At the beginning of this novel, we meet Cassandra Edwards preparing to attend her twin sister’s wedding. Although her narrative is clever, entertaining, and disarmingly truthful, it is clear something is wrong.

Slowly we learn it is Cassandra’s intention to talk Judith out of the wedding, which she views as a horrible mistake. The Edwards have lived on their ranch as a self-contained until, intellectual, cultured, staying away from the affairs of others. When the girls began studying at Berkeley, Cassandra at any rate spent a lot of time with others, trying new things out. Despite having always tried to maintain their individuality, they finally decided, at lease according to Cassandra, that they only needed each other would move to Paris. But first, Judith decided she would try one year by herself studying music in New York. And now she has returned with a fiancé.

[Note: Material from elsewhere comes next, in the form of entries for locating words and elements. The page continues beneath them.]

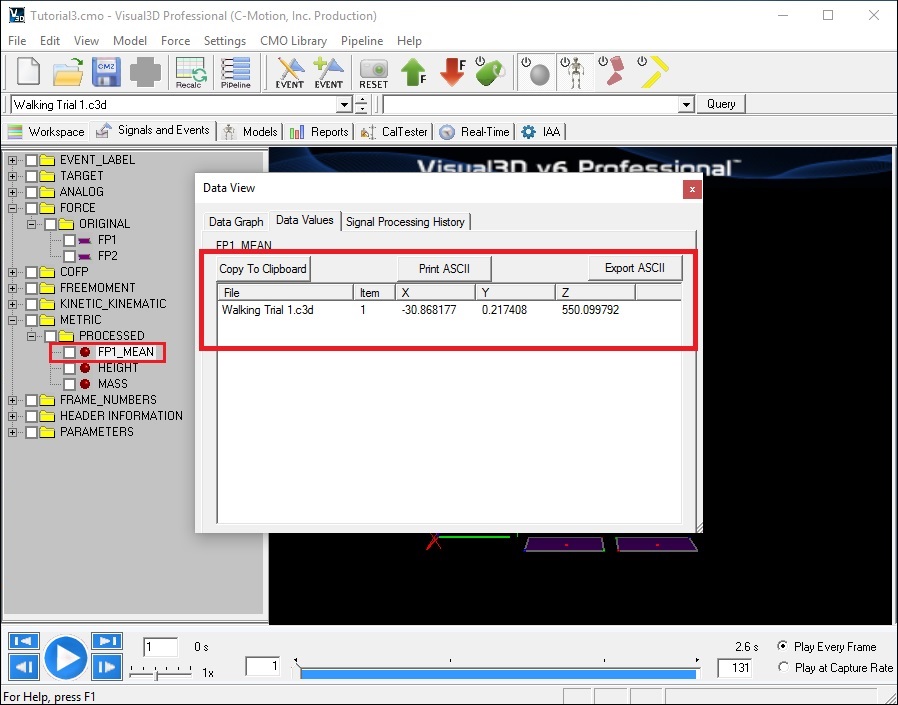Click the Recalc toolbar icon

click(x=188, y=73)
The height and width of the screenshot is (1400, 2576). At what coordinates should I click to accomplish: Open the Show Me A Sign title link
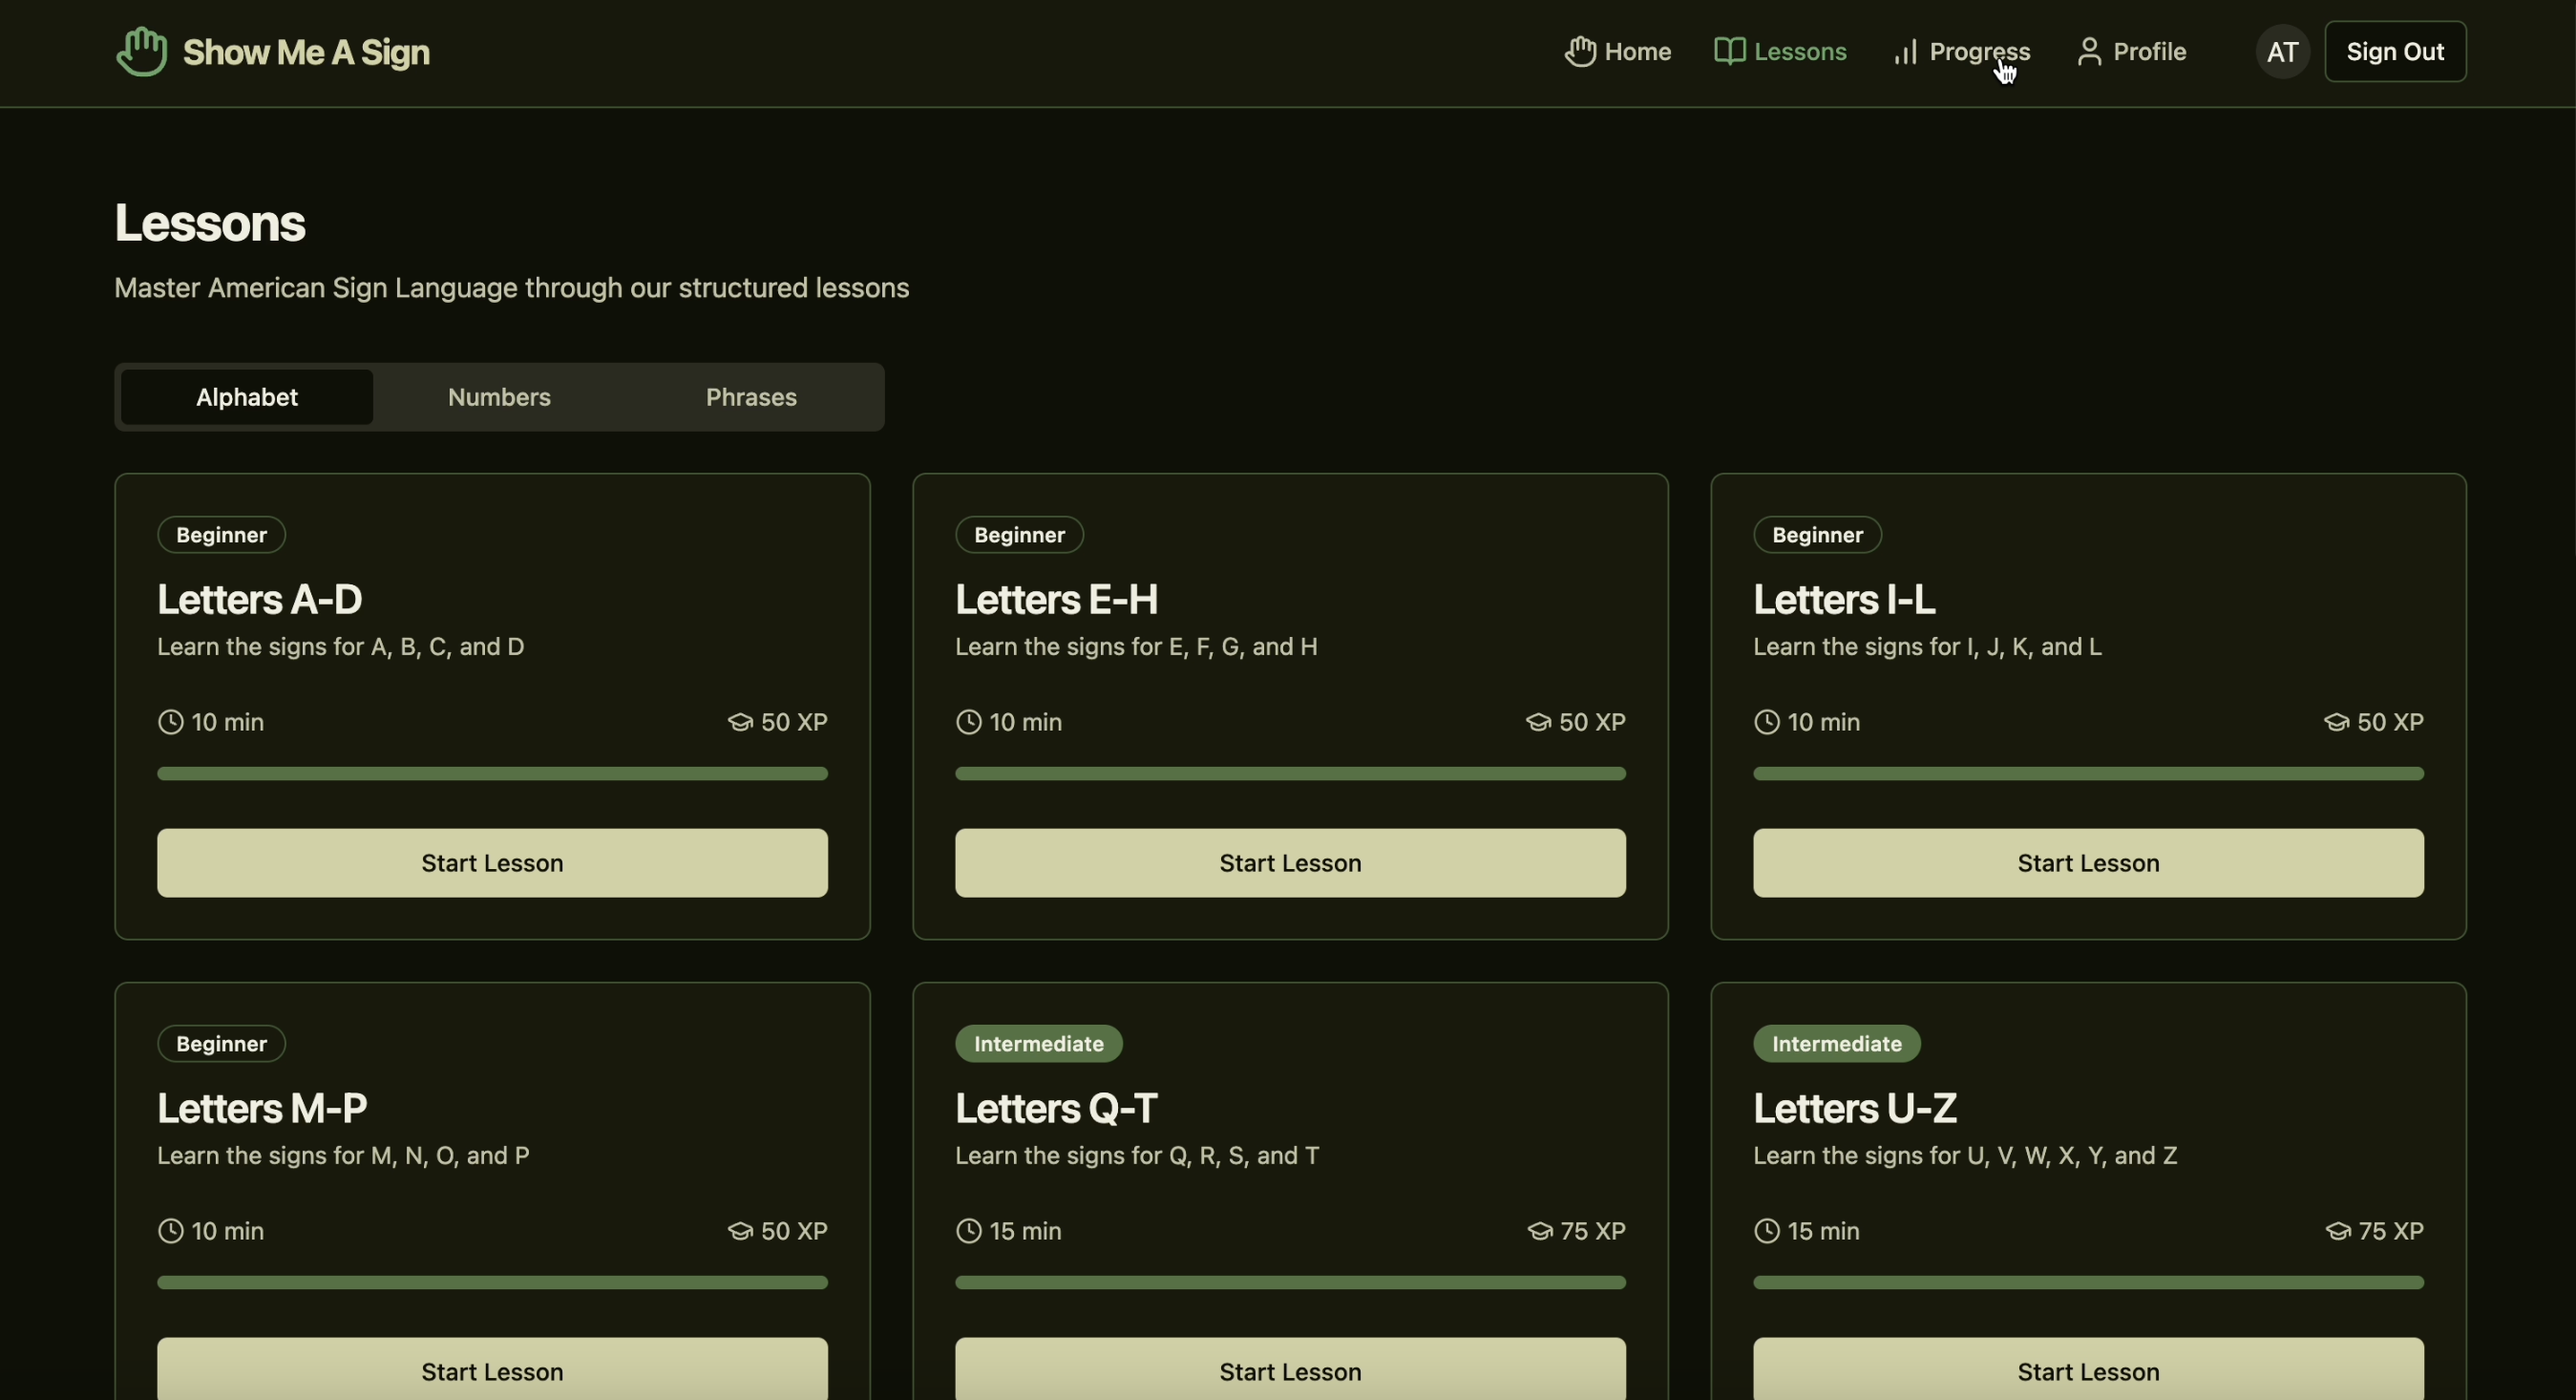coord(306,52)
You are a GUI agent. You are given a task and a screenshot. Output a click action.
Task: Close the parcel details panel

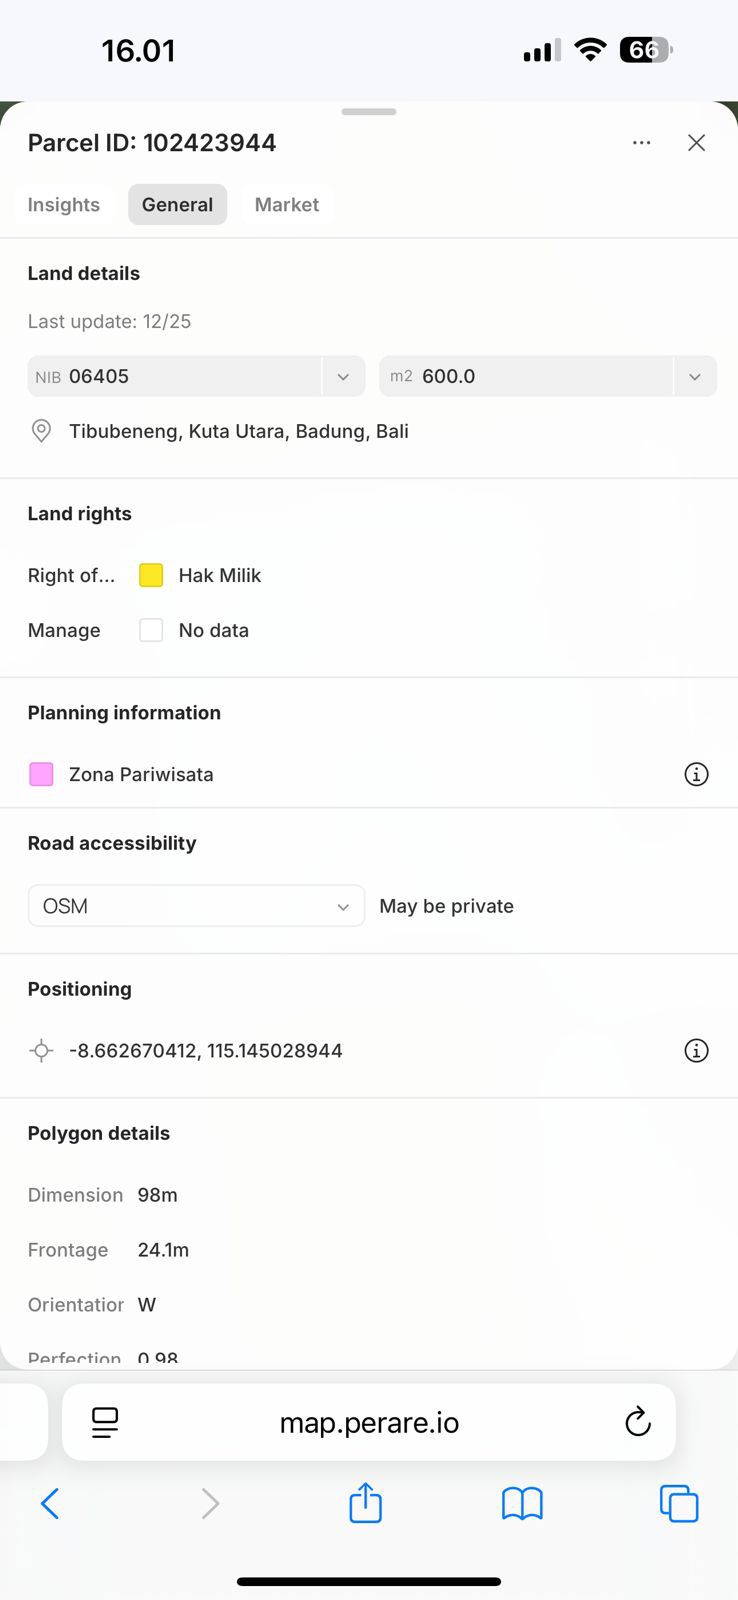pyautogui.click(x=697, y=143)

When Cassandra arrives at the ranch and we see the two women together, it seems clear that Cassandra is the less mature and more egotistical. She doesn’t seem to be able to see the situation from any point of view but her own. She is like a whirlwind of talk and distress, trying to push Judith toward her own goal. Cassandra does something drastic at the end of this section, but I don’t want to give it away.

In the second section, Judith narrates. We learn that although she loves Cassandra , contrary to what Cassandra believes, Judith wants to bet away from her. Judith is the calmer, more mature twin, and she finds Cassandra exciting but exhausting. I seems clear that Cassandra has attributed some of her own attitudes and ideas to both of them.

Cassandra may sound like an irritating character, but somehow she is appealing. We enjoy being with her as she navigates the rough seas of more maturity. I very much enjoyed this book, which has likable characters and looks honestly at the difficulties involved in finding an identity, especially if you’re a twin, and becoming one’s own whole person.